GIVEN PASSAGE:
I am not trying to steal anything- 
if AMC is going to advertise that the show is free on the website- the I am not sure what the problem is?


----------



## SeaGoat (Aug 17, 2012)

They are not advertising it "free"..
They are saying it's available on their site and just leaving out the tid bit of info that you need a cable provider. 

We don't have cable either, but the SOs parents have XFinity (sp?) so we are able to log in and watch it. 


We hooked our tv up to the computer so we can watch shows through the internet and not have to strain with a little screen


----------



## catspjamas (Jul 14, 2013)

Becka03 said:


> I am not trying to steal anything-
> if AMC is going to advertise that the show is free on the website- the I am not sure what the problem is?


AMC does not advertise that you can see the show, for free, on Cokeandpop. They state that the episodes are available at AMC.com the next day, but you have to have a TV provider to log in to watch it. So it's not even available for free at AMC. They mention Itunes, Amazon, and Netflix, which all have to be paid for.

CNP is probably a site where someone recorded the episode and has uploaded it to CNP.


----------



## catspjamas (Jul 14, 2013)

SarahFair said:


> They are not advertising it "free"..
> They are saying it's available on their site and just leaving out the tid bit of info that you need a cable provider.
> 
> We don't have cable either, but the SOs parents have XFinity (sp?) so we are able to log in and watch it.
> ...

STORED DATA:
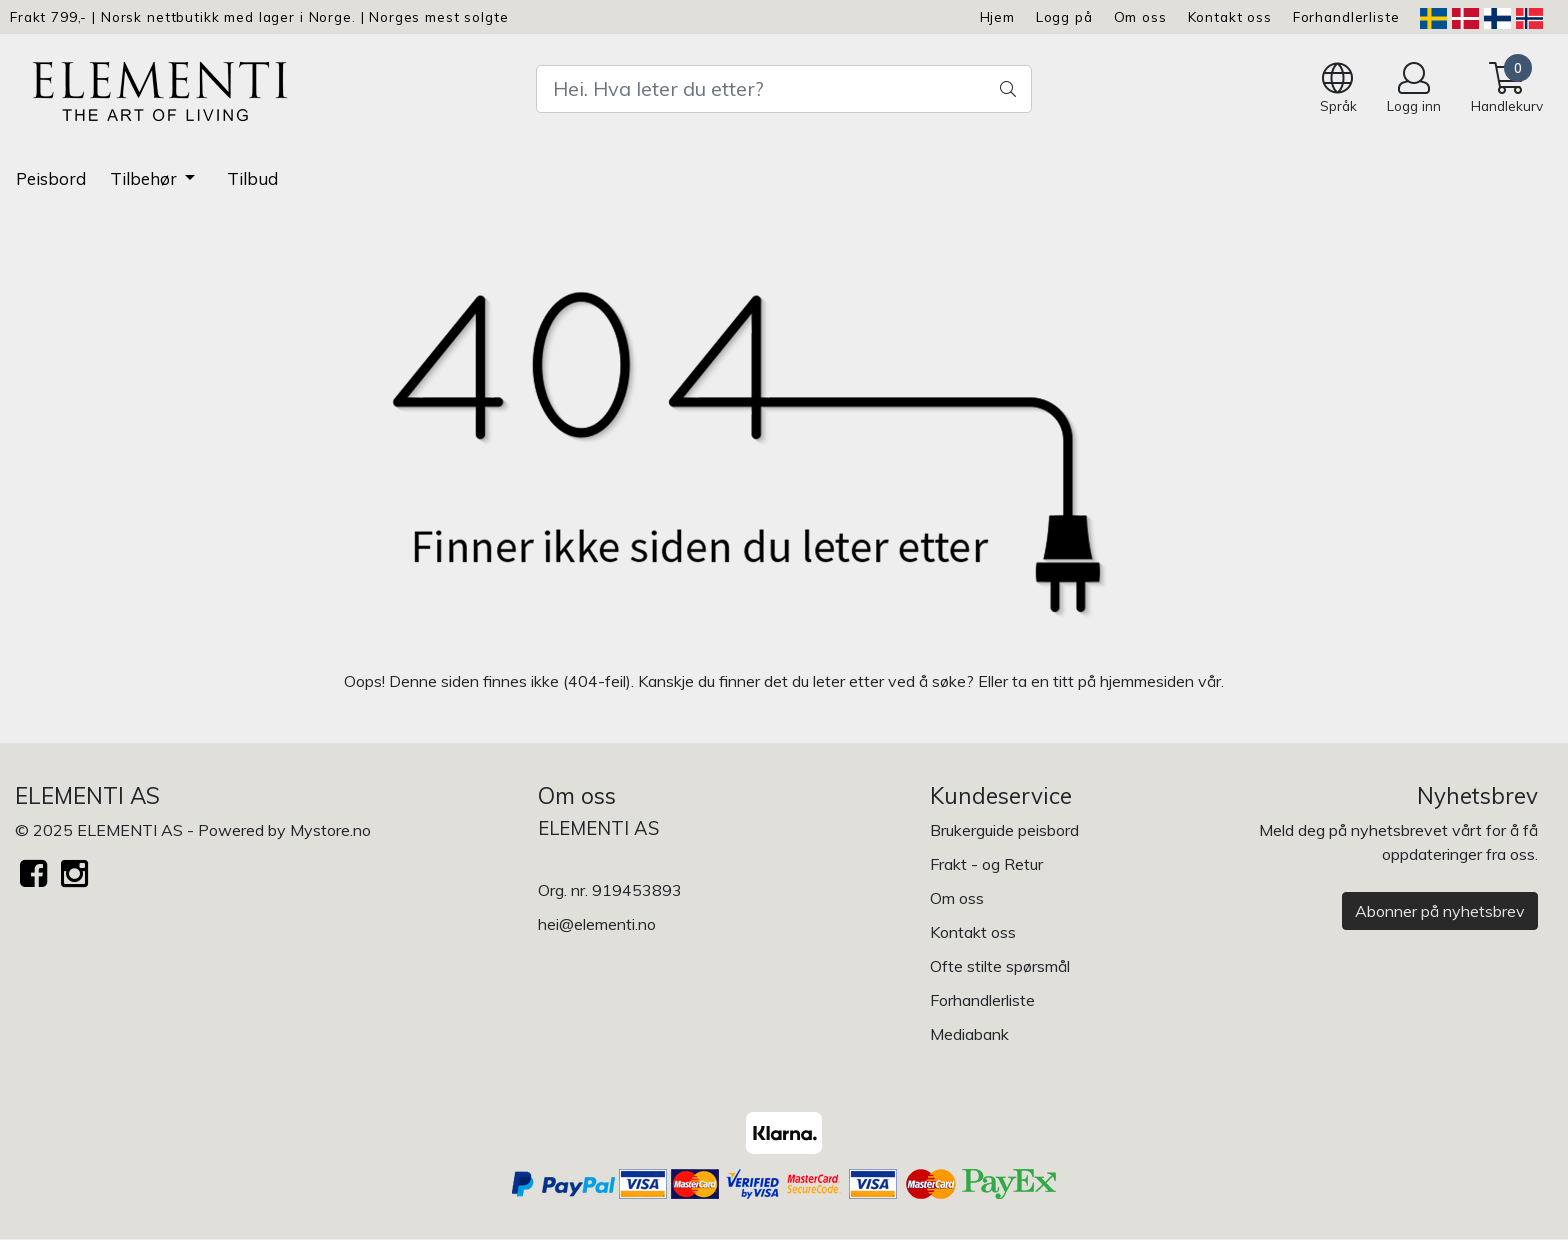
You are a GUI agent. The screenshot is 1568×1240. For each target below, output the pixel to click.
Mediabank (969, 1034)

GOALS:
- a) In the forum thread about watching AMC episodes online, rewrite the paragraph beginning "AMC does not advertise that you can see the show" as a short bulleted list that keeps its main facts.
- b) Quote the forum thread word for word, from "AMC does not" up to and including "uploaded it to CNP.".

TASK-BY-TASK ANSWERS:
- a)
- AMC doesn't advertise that the show can be watched free on Cokeandpop.
- AMC says episodes are on AMC.com the next day, but viewers must log in with a TV provider.
- So the show isn't free even at AMC.
- AMC also mentions iTunes, Amazon, and Netflix, all of which cost money.

- b)
AMC does not advertise that you can see the show, for free, on Cokeandpop. They state that the episodes are available at AMC.com the next day, but you have to have a TV provider to log in to watch it. So it's not even available for free at AMC. They mention Itunes, Amazon, and Netflix, which all have to be paid for.

CNP is probably a site where someone recorded the episode and has uploaded it to CNP.